About 7.30 in the morning I spot a bear fifty metres ahead of me. I must be downwind; it appears not to notice me as it emerges from the dense forest flanking the railway bed, saunters across my path, and slips back into the dark green shadows thick with deadfall. I halt immediately. Here's the thing with following a railway bed: there are two directions. You either go forward or you go back.
I've been waiting for this. I'm constantly seeing signs of animals, and indeed the animals themselves. There are deer prints all over the place, and a few days ago one strolled right through my camp, looking at me unperturbed from just metres away as I made my breakfast. On the trail I saw coyote scats, judging by all the undigested rabbit fur in it. There was a beautifully clear print of a mountain lion in the mud as I filled my water bladder at the river, and my uncertainty about other prints being cougar or bear was removed upon discovery of a big splat of bear poo fresh enough to still attract flies.

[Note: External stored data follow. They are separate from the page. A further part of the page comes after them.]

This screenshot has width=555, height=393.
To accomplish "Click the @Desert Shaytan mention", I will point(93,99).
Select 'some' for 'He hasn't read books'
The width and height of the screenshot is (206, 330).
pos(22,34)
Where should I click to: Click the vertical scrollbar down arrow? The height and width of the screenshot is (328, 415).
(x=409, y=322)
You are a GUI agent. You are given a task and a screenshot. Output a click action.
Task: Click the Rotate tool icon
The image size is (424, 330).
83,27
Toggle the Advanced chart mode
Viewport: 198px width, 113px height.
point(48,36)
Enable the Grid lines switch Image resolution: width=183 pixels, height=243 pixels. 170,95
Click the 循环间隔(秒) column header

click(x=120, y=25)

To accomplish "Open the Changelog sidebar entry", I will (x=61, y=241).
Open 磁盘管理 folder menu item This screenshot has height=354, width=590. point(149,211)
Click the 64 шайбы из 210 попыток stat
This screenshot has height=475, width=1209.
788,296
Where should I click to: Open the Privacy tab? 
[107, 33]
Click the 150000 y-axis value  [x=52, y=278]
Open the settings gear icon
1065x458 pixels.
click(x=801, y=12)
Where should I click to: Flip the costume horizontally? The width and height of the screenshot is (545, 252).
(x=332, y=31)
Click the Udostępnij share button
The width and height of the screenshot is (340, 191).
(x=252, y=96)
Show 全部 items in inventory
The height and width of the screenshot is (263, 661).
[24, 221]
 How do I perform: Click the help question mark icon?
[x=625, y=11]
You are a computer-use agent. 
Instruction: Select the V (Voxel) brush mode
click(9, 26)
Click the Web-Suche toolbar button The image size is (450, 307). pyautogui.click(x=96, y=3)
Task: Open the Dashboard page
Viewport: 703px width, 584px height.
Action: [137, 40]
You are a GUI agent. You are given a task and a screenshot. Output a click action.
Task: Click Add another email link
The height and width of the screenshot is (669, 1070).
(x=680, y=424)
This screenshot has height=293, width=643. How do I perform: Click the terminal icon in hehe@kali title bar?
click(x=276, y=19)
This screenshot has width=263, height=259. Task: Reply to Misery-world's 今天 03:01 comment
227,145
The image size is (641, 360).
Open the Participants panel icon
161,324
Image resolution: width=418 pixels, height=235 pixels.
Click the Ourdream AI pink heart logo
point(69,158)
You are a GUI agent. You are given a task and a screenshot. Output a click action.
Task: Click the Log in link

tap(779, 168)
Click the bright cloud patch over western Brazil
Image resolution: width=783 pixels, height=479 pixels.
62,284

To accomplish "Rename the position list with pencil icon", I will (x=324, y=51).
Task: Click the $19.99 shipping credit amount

There is received wisdom on avoiding bears. One piece of advice is to wear a bear bell. This is simply a bell. You wear it like a cow. It goes "tinkle tinkle" and protects you from bears. You see, spooking a bear is something you don't want to do, because when they're spooked they can charge. It's usually a bluff because you've frightened them, but rather than putting your hands on your hips and saying, "oh, come on, now!" it's rather better to avoid the interaction to begin with. It's particularly easy to startle a bear in dense forest of thick green shadows. And sows with cubs aren't bluffing.
I do not have a bear bell.
Other advice, if you are on the receiving end of a charge, is to raise your arms above your head and bellow with all your bloody might to frighten it away. The frightened bear. You are trying to appear bigger than it. Than the bear. Bears stand on their hind legs at about eight feet.
This is why you have to hang your food so high in a tree when you make camp. (NEVER keep your food in your tent beside you, because when a bear comes inside in the middle of the night it will not make the distinction.) The dimensions for hanging your food are: ten feet in the air (so the bear doesn't simply pull it down) and six feet out from the trunk along the first branch, suspended by three feet of rope (so it doesn't simply climb the tree and pluck it like a sack of apples; black bears are exceptional climbers). So, the perfect tree has, as it's lowest branch, a stout projection at ninety degrees.
This perfect tree does not exist, by the way.
Grizzly bears can't climb trees but they are bigger (yes, bigger) so you have to hang it higher. And disregard that other stuff about bluffing, because grizzlies are territorial. The best thing to do is climb a tree.
This morning it's a black bear. With no choice but to press on, I pick up two stones to clack together and make a sharp sound that carries well ahead of me and walk cautiously forward. The bear is either disinterested in me or unaware and already gone.
I'm not in grizzly country. I don't think I would do this trek in grizzly country. This is what I tell the hunter I meet that evening who says to me, as I walk into a public campsite with a long branch I am using as a walking staff, "Is that all you carry with you? A stick?"
"You know, you're wrong," he says. "Last year my friends and I saw a grizzly with three cubs just on the other side of this lake. About two hundred metres from us. It stood up and looked at us, then behind it at her cubs, then at us again."
I wish he hadn't told me this story.